Thursday, June 22, 2017

Does the public have a right of access to a hearing concerning the removal of a member of a school board for official misconduct?


Does the public have a right of access to a hearing concerning the removal of a member of a school board for official misconduct?
2017 NY Slip Op 04624, Appellate Division, Fourth Department

The Board of Education [School Board] sought to remove one of its members [Member] from her position on the School Board pursuant to Education Law §1709(18).

Subdivision 18 of §1709 sets out the relevant procedures to be followed in the event a school board seeks to "remove any member ... for official misconduct" and requires that a "written copy of all charges made of such misconduct shall be served upon him [or her] at least ten days before the time appointed for a hearing of the same; and he [or she] shall be allowed a full and fair opportunity to refute such charges before removal."

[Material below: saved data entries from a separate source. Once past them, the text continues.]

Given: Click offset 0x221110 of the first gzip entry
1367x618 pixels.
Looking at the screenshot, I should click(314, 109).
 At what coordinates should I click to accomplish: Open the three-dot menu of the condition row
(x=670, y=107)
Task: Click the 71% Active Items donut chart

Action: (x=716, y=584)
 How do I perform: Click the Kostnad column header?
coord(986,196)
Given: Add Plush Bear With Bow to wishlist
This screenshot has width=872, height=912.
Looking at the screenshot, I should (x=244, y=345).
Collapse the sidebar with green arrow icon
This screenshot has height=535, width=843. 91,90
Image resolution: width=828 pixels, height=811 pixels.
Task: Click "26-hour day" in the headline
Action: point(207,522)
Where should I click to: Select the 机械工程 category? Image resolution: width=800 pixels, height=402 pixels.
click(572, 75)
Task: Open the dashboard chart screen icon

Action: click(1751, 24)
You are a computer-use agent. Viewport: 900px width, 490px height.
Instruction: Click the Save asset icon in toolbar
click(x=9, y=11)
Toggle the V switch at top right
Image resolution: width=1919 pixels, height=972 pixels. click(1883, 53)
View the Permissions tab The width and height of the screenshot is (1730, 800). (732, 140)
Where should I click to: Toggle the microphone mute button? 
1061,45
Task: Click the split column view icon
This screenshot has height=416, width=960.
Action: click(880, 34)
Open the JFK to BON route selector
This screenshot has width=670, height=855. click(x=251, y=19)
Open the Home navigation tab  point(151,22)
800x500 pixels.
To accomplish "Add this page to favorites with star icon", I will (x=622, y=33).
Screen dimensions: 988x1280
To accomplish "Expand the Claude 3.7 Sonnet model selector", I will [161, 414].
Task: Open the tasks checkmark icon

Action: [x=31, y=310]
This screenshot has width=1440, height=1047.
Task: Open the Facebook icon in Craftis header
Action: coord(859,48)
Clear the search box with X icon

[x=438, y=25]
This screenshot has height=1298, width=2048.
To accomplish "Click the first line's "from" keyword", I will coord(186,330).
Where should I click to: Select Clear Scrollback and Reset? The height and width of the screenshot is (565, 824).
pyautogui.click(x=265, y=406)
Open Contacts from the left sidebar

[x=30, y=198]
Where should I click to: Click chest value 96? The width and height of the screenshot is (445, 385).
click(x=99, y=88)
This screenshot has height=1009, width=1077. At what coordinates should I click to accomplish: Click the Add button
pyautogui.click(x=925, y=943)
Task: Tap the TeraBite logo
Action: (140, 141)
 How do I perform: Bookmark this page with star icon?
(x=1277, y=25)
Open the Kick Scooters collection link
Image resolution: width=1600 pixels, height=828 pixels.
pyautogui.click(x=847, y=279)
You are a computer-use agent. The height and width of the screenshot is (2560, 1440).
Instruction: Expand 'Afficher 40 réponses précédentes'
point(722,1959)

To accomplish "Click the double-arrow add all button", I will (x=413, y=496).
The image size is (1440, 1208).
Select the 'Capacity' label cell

Member challenged the School Board's procedure in holding the hearing concerning her removal from the board, contending that the School Board had violated her First Amendment right of access when it closed the first three days of the Member's removal hearing to general public. Supreme Court denied her motion for summary judgment and Member appealed.

The Appellate Division unanimously affirmed the Supreme Court's ruling and, addressing the School Board's action barring the public from "the first three days" of the hearing, said:

1. "The First Amendment, made applicable to the States through the Fourteenth Amendment, prohibits the government from 'abridging the freedom of speech, or of the press; or the right of the people peaceably to assemble, and to petition the Government for a redress of grievances';

2. "[A] trial courtroom ... is a public place where the people generally — and representatives of the media — have a right to be present, and where their presence historically has been thought to enhance the integrity and the quality of what takes place;

3. "The United States Supreme Court has applied a two-part test to determine whether there was a right of access under the First Amendment [see Press-Enterprise Co. v Superior Ct. of Cal., County of Riverside, 478 US 1, 8-10], and the [New York State] Court of Appeals has used that test to determine whether there is a right of access to a professional disciplinary hearing;

4. "The test requires a court to consider 'whether the place and process have historically been open to the press and general public and whether public access plays a significant positive role in the functioning of the particular process in question'; and

5. "Once it has been determined that there is such a right of access, then the proceeding 'cannot be closed unless specific, on the record findings are made demonstrating that closure is essential to preserve higher values and is narrowly tailored to serve that interest.'"

The Appellate Division found that Member failed to submit evidence establishing that, as a matter of law, removal hearings conducted pursuant to Education Law §1709(18) have historically been open to the public and that the public has played a significant positive role in such proceedings.

Accordingly, the court concluded that Supreme Court "properly denied [Member's] motion on the ground that [Member] failed to meet her burden of establishing as a matter of law that there is a First Amendment right of access to an Education Law §1709(18) removal proceeding."